Thursday, October 04, 2012

The Scientist and the Artist, part 2


Zorthian might of course just as well claim that the "truth" about the flower is as available to him as it is to Feynman. He may not be as scientifically "refined", of course, but he can understand the cell structure and the biological processes that constitute the flower. You don't have to be a scientist to know something, just as you don't have to be an artist to appreciate something.

But Zorthian is right to say that science can interfere with our enjoyment of life. At 3:58, for example, he reminds Feynman that he knows perfectly well how to enjoy the company of a beautiful woman and that it would not have very much to do with marveling at the evolutionary process that produced her physiology. Now, as a debating point, I think Feynman's next move should be to suggest that art can also interfere with our enjoyment of life. To approach the beauty of a woman as an artist means to render that beauty "problematic", to engage with it as a difficulty to be overcome (e.g., how to capture this beauty on the canvas), not as a gift to be enjoyed.

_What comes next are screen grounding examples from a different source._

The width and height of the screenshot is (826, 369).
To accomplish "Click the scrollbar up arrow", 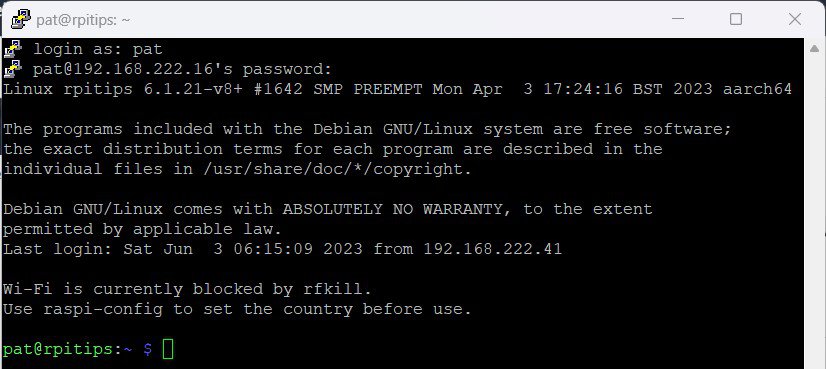I will (815, 48).
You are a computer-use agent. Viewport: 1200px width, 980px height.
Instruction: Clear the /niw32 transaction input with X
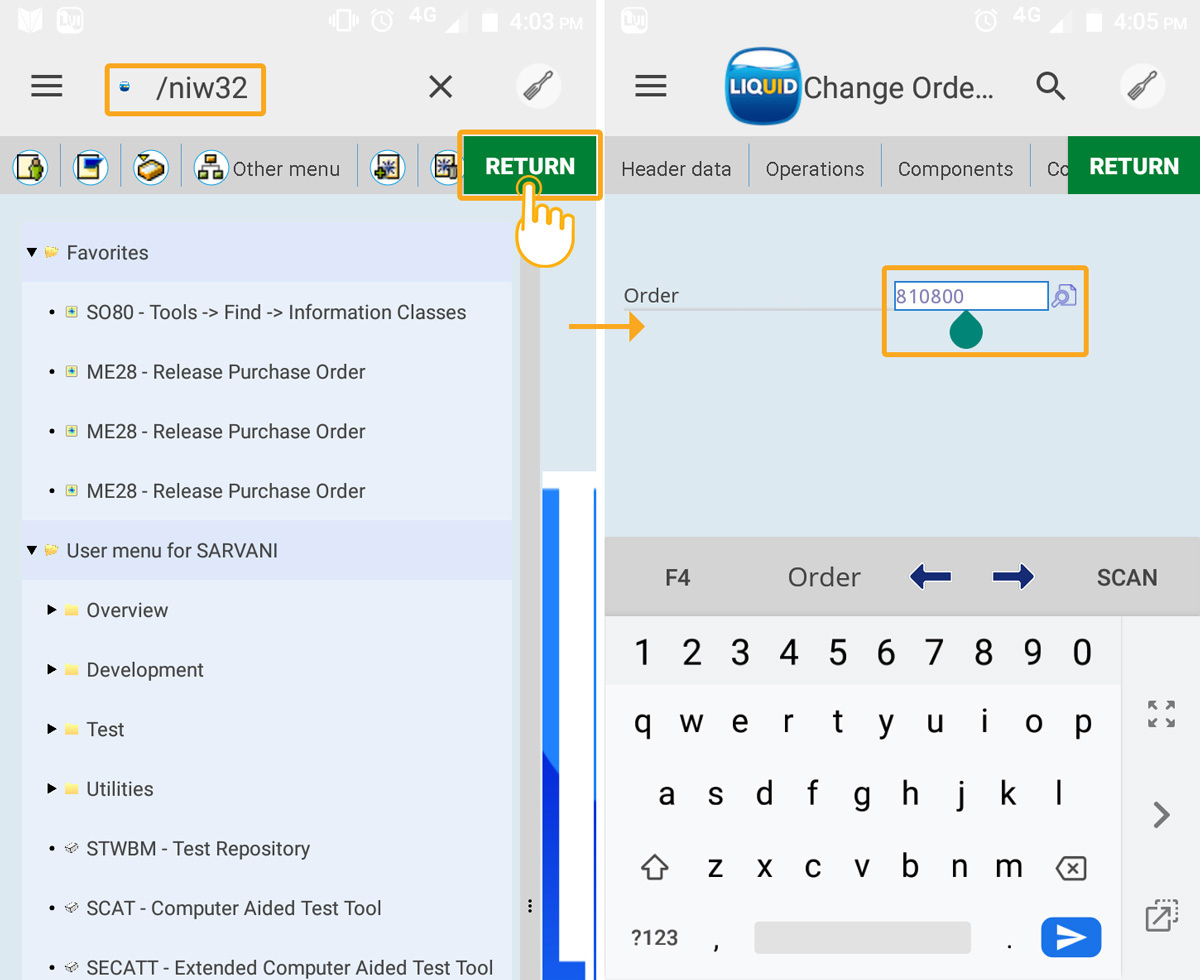[x=440, y=88]
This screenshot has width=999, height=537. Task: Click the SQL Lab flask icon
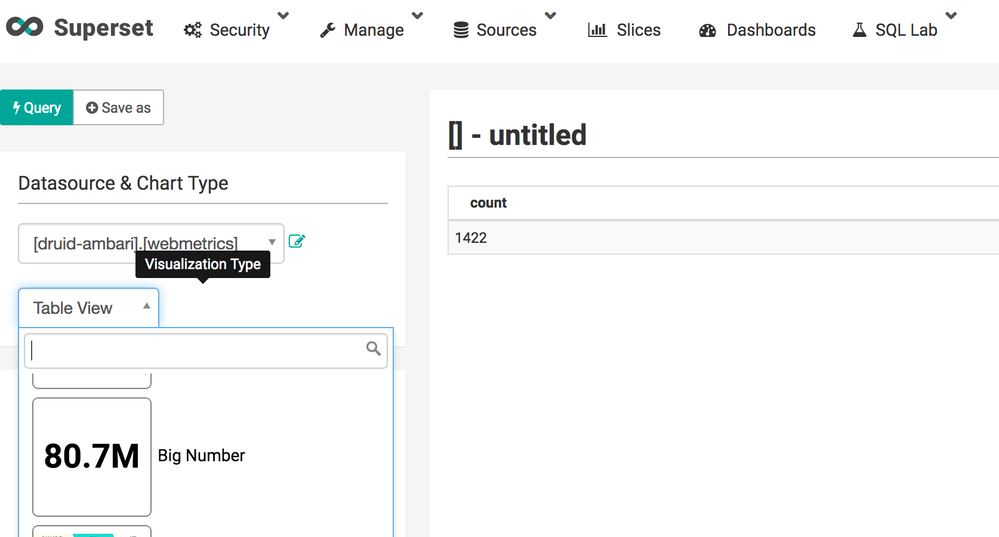point(859,30)
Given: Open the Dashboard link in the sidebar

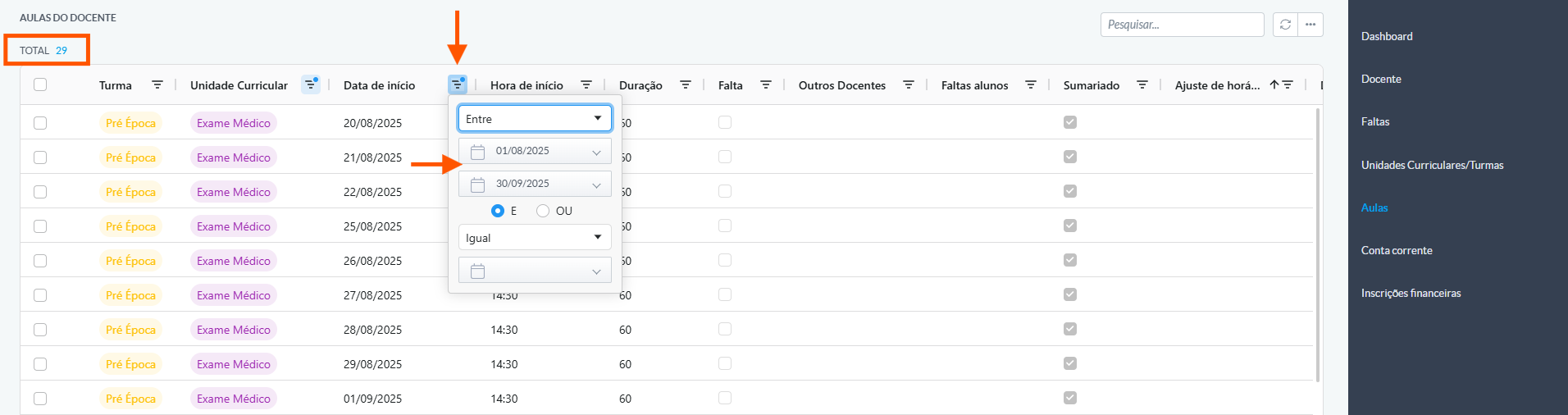Looking at the screenshot, I should (x=1387, y=36).
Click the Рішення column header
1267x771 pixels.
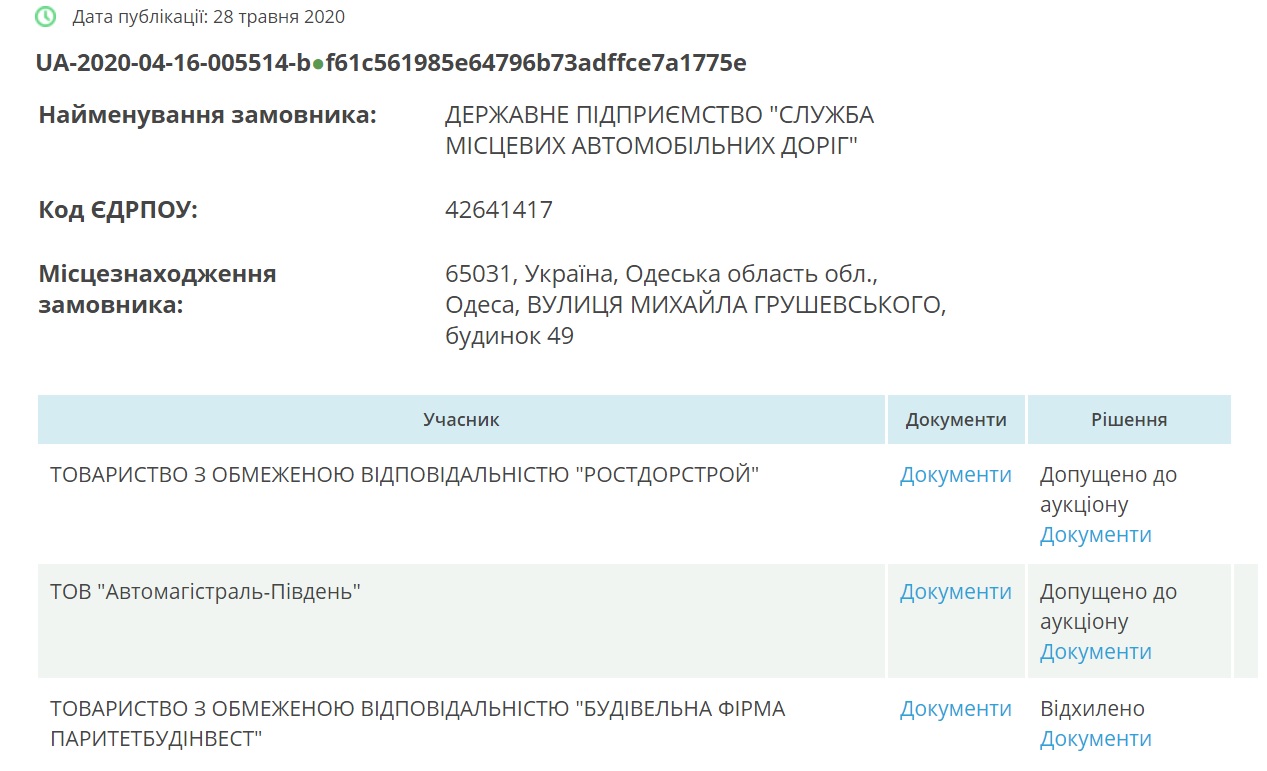[x=1129, y=420]
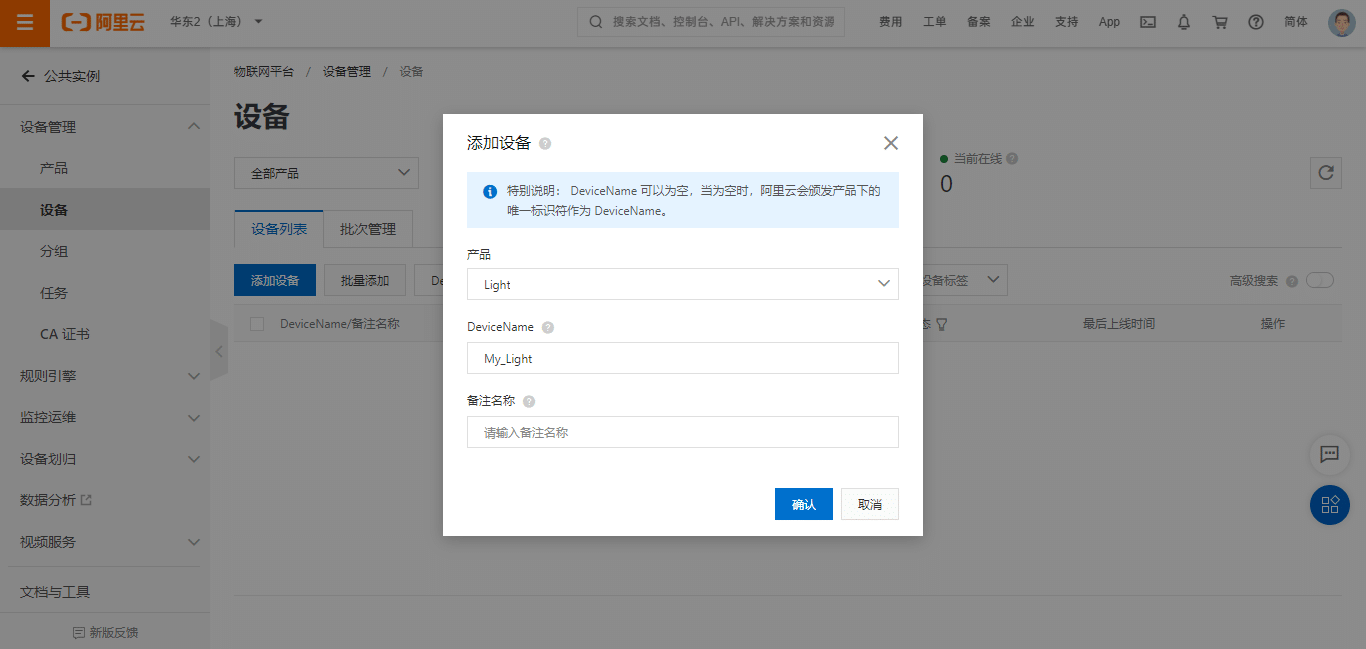Enable the 高级搜索 toggle switch

(1320, 280)
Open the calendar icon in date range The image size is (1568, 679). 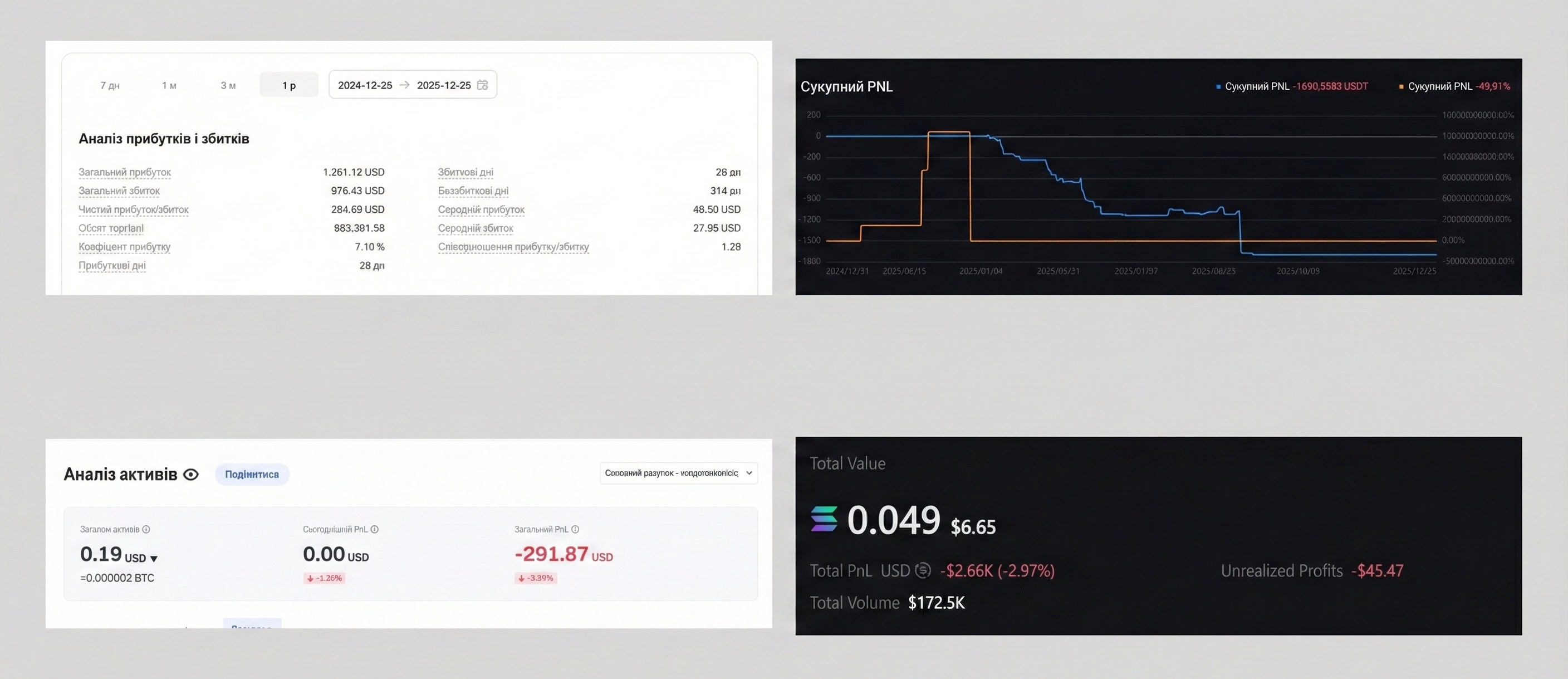(482, 85)
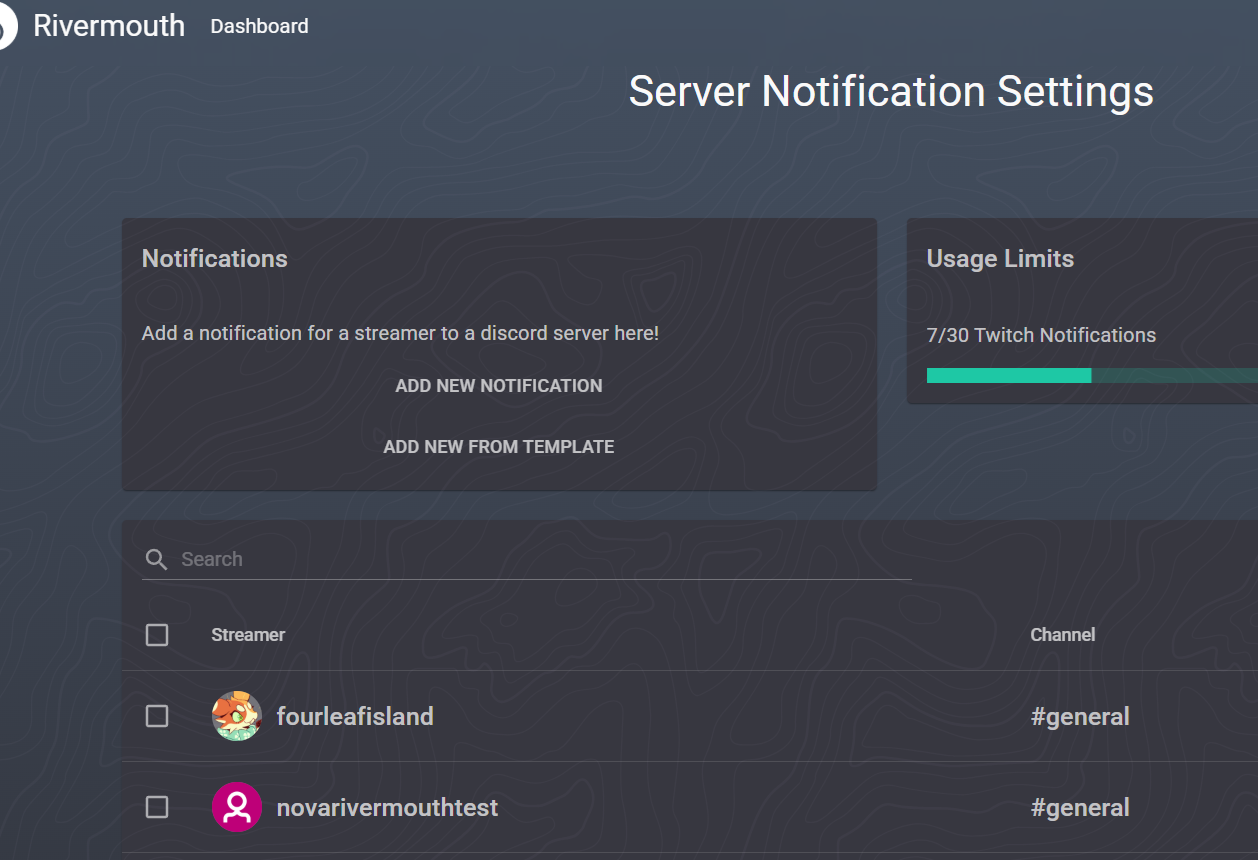Click the search magnifier icon

(x=156, y=559)
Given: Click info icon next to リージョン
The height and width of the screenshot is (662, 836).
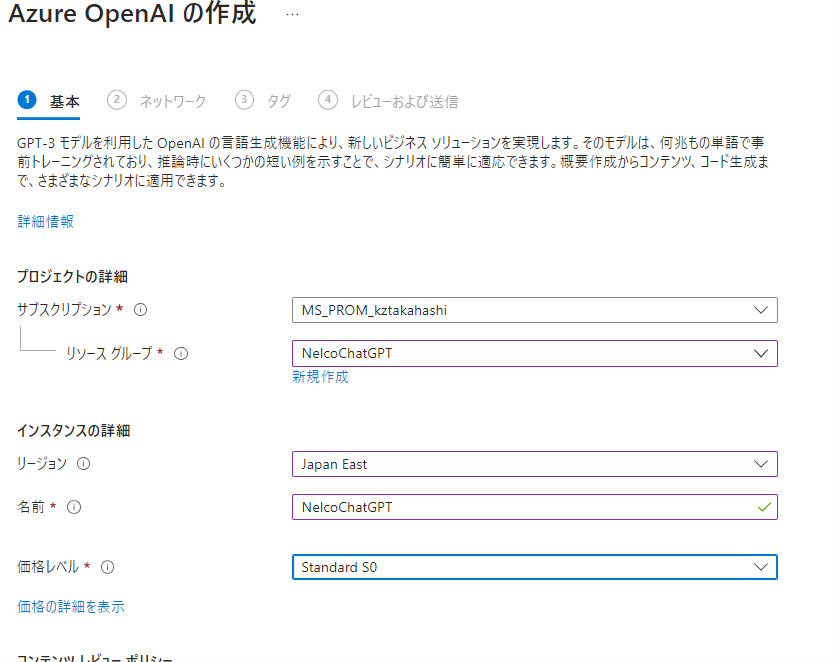Looking at the screenshot, I should pos(84,464).

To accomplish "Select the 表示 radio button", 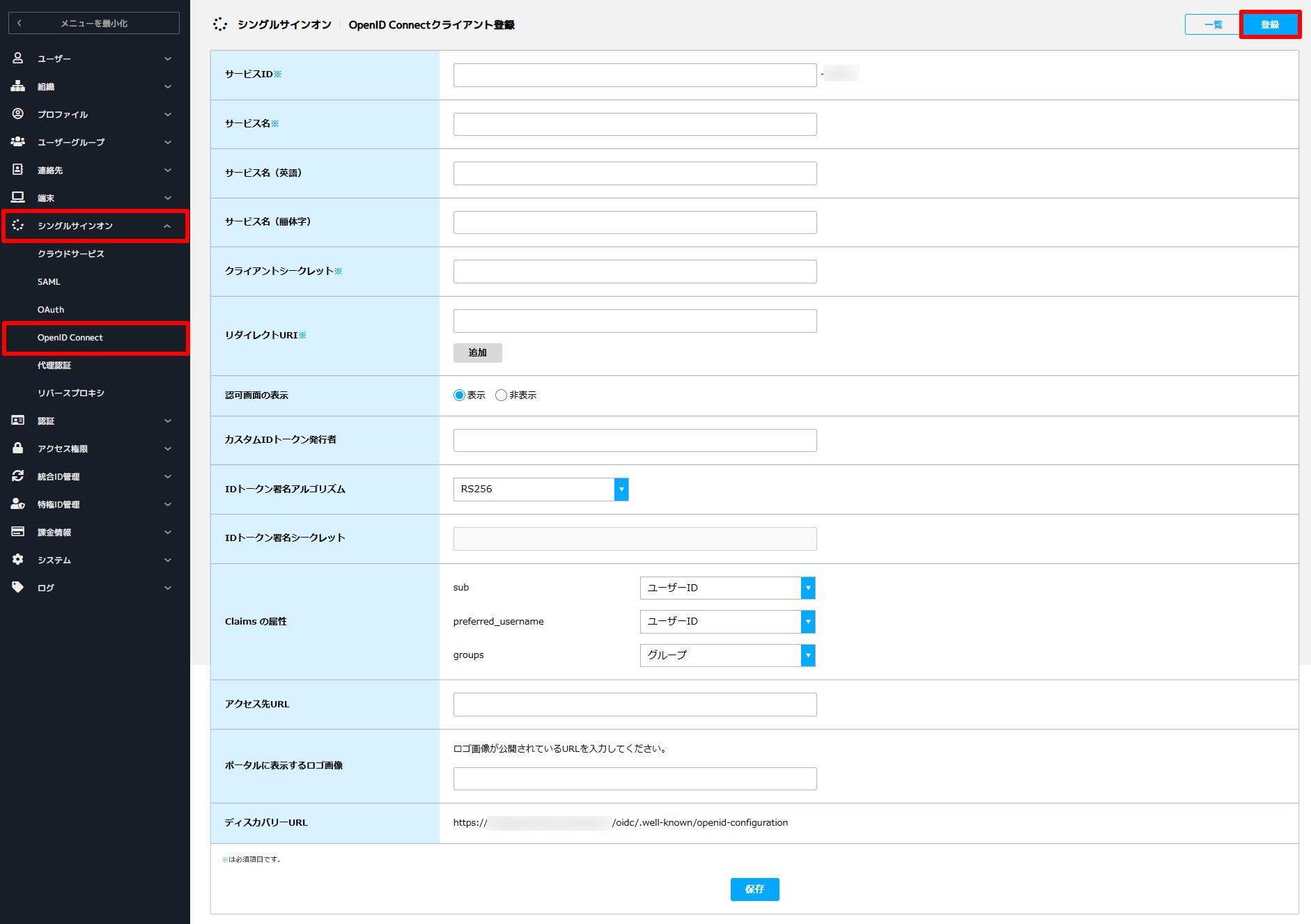I will coord(459,396).
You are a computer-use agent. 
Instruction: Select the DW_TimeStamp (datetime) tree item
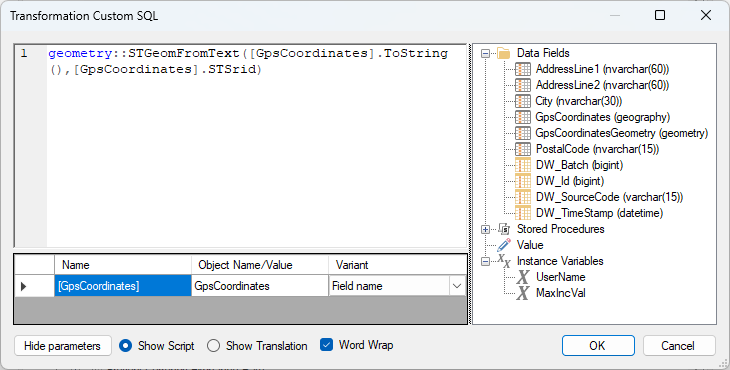point(599,213)
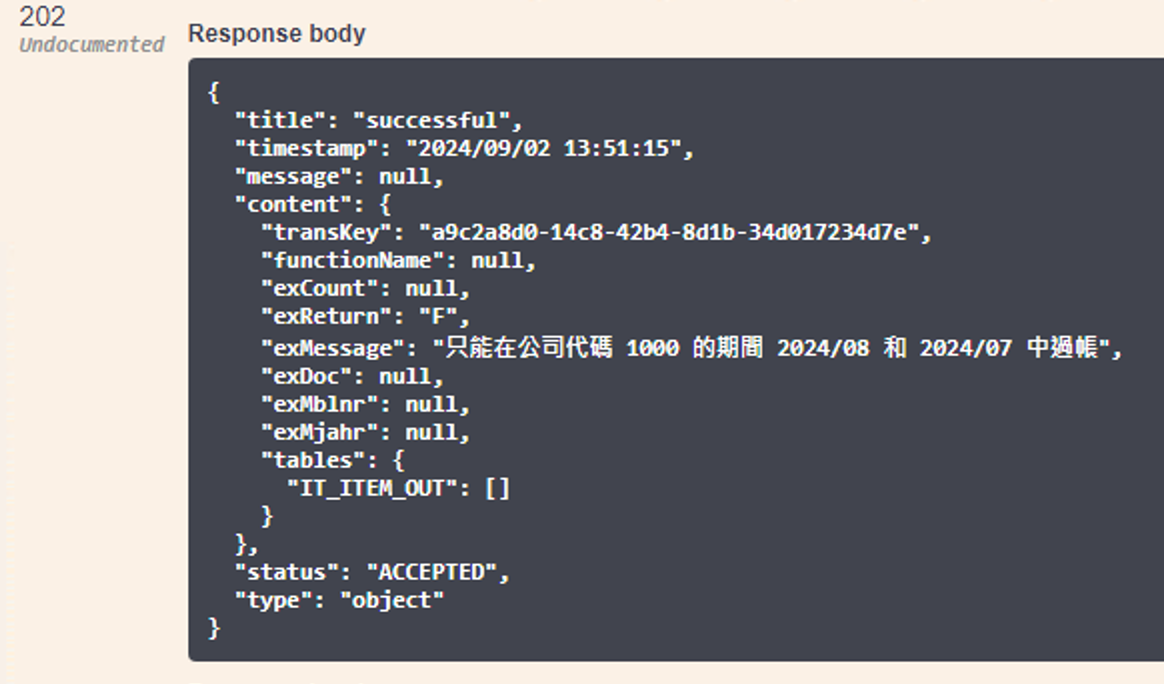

But this would undermine Feynman's message of hope and abundance. "Science ... adds to the excitement and mystery and awe of the flower. It only adds. I don't understand how it subtracts," he says, with an almost desperate intensity. But the simple point here is of course that any specialization of effort will focus on some things and leave other things at the margins of our attention. Science must leave beauty at the margins of experience as it pursues truth. Art must leave truth at the margins as it pursues beauty.

In the end, science will hopefully produce knowledge that helps us to live more intelligently. Art will produce works that help us experience life more fully. But neither the art nor the science is, in itself, life. That is why we don't want a society run by either scientists or artists alone. We want a society that has a place for both.